*** Given entries ***

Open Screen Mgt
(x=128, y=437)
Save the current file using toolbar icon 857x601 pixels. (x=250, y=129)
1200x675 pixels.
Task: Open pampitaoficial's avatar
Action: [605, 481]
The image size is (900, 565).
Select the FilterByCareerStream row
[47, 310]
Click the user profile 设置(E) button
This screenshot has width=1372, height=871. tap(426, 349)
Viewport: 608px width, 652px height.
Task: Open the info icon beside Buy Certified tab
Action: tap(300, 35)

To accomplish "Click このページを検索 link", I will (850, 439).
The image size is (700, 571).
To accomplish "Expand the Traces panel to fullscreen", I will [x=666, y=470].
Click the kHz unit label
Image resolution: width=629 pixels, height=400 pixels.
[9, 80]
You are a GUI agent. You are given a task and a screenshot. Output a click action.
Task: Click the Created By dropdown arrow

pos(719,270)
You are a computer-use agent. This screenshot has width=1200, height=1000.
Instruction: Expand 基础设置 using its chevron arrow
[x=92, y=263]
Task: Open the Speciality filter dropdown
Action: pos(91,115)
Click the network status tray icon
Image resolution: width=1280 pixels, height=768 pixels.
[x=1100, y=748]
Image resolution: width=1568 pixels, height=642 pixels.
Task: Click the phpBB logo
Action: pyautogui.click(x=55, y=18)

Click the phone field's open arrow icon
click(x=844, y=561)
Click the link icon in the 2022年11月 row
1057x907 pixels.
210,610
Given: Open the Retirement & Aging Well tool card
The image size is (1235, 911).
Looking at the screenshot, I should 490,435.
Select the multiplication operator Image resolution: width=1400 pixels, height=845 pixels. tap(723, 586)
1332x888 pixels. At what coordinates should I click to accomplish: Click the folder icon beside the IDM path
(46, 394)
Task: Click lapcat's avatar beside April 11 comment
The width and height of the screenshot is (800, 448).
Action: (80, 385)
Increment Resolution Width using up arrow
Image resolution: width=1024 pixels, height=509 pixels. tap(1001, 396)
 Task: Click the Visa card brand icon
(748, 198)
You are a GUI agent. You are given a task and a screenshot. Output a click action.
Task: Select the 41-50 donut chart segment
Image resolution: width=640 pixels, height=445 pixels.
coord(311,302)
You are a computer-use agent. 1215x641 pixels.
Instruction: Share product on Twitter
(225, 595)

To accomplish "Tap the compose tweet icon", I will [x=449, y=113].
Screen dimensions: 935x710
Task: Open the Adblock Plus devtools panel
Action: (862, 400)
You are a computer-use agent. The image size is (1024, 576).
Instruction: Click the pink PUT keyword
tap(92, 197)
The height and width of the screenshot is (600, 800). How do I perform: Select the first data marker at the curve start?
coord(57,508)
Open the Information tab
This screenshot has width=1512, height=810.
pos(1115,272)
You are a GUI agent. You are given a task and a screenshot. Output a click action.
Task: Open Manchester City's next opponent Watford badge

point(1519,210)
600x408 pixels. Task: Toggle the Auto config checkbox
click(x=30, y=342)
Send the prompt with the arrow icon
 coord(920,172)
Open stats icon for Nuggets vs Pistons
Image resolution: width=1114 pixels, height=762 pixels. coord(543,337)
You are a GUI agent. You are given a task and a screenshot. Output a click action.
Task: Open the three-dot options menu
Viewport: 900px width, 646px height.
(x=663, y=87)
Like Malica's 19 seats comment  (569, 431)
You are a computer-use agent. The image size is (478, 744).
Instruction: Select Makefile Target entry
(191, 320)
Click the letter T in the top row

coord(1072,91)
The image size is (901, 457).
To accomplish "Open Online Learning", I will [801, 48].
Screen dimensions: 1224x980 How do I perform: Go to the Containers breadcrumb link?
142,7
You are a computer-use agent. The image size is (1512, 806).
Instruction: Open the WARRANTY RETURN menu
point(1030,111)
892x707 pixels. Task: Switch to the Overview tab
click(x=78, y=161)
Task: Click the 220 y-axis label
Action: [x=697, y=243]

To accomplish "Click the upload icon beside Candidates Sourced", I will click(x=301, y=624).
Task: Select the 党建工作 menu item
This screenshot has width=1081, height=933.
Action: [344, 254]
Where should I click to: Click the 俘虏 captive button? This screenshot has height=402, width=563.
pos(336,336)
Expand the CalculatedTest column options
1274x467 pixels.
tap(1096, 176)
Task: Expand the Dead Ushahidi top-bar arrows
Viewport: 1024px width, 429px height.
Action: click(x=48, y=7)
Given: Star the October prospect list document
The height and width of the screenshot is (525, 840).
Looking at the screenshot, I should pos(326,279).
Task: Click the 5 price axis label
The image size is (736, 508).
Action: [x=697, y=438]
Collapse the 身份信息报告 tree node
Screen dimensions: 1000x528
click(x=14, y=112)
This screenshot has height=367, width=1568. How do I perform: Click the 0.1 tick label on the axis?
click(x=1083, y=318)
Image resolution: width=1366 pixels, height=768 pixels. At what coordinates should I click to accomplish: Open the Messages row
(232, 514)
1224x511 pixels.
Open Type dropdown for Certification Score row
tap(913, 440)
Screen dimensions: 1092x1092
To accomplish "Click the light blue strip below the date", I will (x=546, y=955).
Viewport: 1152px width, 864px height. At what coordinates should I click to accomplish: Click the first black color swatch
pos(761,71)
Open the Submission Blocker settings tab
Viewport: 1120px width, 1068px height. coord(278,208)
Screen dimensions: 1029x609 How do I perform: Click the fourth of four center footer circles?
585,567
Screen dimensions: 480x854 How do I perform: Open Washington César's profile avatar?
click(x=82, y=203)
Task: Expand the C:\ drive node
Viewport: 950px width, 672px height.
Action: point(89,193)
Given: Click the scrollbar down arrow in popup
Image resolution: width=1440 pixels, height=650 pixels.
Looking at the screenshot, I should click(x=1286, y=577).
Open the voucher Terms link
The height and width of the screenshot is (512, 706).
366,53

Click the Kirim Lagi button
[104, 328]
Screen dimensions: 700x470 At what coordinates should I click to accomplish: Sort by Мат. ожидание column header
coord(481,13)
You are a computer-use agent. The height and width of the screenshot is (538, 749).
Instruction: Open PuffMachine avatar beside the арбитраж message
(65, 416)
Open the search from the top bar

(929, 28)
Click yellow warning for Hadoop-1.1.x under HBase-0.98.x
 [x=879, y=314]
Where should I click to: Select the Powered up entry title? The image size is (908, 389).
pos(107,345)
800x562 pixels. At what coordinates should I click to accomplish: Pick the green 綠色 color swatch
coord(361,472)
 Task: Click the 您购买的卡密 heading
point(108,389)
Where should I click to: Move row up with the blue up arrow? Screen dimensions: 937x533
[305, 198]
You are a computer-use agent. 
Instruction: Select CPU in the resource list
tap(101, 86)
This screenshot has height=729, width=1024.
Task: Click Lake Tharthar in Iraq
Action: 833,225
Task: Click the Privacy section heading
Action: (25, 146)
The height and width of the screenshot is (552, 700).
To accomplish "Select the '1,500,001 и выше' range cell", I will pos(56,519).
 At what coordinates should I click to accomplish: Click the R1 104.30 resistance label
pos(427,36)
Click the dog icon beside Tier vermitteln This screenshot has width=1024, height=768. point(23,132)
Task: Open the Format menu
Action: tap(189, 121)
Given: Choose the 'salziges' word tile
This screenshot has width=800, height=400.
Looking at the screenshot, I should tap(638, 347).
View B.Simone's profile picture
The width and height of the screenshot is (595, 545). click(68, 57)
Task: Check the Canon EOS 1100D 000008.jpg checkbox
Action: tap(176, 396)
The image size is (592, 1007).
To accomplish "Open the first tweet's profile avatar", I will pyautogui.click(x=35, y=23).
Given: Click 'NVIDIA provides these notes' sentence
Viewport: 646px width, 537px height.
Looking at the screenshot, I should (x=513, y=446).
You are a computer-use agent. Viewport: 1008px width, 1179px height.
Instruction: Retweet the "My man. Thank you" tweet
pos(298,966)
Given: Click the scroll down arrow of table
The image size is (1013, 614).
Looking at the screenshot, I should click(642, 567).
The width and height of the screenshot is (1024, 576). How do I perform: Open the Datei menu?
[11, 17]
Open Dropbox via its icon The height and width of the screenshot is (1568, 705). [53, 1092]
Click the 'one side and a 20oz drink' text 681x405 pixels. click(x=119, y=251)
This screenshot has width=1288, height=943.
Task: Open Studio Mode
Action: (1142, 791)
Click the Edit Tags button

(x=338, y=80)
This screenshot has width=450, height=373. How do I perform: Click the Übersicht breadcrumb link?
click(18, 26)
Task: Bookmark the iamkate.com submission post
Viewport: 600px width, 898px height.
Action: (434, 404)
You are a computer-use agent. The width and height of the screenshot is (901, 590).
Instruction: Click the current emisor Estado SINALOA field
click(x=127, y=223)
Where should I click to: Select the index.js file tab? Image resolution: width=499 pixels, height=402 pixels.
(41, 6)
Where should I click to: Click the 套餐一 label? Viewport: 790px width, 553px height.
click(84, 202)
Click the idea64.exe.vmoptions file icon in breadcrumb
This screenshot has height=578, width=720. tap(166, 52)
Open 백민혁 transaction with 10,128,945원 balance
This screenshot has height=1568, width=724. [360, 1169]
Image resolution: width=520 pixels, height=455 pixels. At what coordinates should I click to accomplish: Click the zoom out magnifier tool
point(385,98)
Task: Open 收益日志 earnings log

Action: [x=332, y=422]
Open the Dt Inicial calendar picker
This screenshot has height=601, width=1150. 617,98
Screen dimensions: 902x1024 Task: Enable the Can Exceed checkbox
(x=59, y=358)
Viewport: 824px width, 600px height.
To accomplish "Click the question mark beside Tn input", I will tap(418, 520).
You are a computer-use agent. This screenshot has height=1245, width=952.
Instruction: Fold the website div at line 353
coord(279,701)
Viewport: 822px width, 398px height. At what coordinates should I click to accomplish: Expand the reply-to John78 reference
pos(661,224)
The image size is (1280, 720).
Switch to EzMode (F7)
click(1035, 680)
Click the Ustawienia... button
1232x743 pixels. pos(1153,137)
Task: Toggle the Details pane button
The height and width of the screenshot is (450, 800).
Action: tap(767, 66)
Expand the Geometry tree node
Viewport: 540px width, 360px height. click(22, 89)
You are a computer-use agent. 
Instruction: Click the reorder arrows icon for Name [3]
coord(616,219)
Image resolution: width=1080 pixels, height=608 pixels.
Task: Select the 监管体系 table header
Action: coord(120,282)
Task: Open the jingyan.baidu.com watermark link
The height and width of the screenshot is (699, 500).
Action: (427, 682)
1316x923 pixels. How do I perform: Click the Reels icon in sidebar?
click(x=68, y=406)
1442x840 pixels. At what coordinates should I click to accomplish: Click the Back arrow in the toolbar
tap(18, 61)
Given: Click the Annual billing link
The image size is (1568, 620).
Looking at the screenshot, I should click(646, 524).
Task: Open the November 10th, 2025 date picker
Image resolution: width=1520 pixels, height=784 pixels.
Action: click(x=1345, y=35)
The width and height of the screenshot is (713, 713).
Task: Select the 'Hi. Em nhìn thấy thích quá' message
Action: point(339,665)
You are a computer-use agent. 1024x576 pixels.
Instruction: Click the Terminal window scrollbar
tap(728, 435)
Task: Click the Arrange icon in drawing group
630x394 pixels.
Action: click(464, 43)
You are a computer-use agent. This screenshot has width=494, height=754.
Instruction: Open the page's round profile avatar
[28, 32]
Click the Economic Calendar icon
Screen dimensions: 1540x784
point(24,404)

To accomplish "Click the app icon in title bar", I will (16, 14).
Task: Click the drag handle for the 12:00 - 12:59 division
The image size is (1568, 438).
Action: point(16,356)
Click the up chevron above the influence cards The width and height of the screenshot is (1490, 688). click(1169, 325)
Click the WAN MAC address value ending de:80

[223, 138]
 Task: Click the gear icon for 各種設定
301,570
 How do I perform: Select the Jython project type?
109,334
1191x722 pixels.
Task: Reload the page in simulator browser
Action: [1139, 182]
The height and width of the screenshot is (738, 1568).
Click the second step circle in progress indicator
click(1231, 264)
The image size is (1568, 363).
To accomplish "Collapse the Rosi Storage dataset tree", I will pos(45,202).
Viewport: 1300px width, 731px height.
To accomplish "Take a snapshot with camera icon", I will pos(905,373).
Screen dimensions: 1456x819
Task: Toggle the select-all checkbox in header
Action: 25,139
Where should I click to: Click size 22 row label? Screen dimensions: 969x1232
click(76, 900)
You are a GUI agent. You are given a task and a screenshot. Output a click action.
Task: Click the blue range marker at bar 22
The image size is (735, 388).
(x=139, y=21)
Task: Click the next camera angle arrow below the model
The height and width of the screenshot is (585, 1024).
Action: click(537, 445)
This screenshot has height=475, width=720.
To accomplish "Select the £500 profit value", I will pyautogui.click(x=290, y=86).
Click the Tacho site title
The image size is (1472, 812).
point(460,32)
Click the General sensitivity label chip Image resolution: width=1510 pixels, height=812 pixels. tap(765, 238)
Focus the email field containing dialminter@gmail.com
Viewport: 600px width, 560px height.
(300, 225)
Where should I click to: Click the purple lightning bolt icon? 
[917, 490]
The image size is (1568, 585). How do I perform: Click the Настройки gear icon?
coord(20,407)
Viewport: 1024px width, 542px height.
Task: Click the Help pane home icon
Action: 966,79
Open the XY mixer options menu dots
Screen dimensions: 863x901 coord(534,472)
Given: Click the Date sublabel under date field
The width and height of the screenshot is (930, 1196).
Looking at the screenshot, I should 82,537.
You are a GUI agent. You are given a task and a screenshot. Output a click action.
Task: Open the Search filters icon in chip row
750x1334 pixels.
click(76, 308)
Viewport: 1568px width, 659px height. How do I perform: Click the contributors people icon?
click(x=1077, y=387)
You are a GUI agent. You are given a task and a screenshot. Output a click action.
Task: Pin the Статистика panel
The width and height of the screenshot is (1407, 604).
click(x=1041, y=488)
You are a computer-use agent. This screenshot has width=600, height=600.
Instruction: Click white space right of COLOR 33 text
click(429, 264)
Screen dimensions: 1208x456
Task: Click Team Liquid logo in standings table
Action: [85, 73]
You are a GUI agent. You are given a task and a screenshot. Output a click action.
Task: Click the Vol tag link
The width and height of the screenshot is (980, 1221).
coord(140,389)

*** End of Given entries ***

* Instructions for the task *
How many lines in the data above contain the string "chip"? Reply with only the number.

* Result for this exercise *
2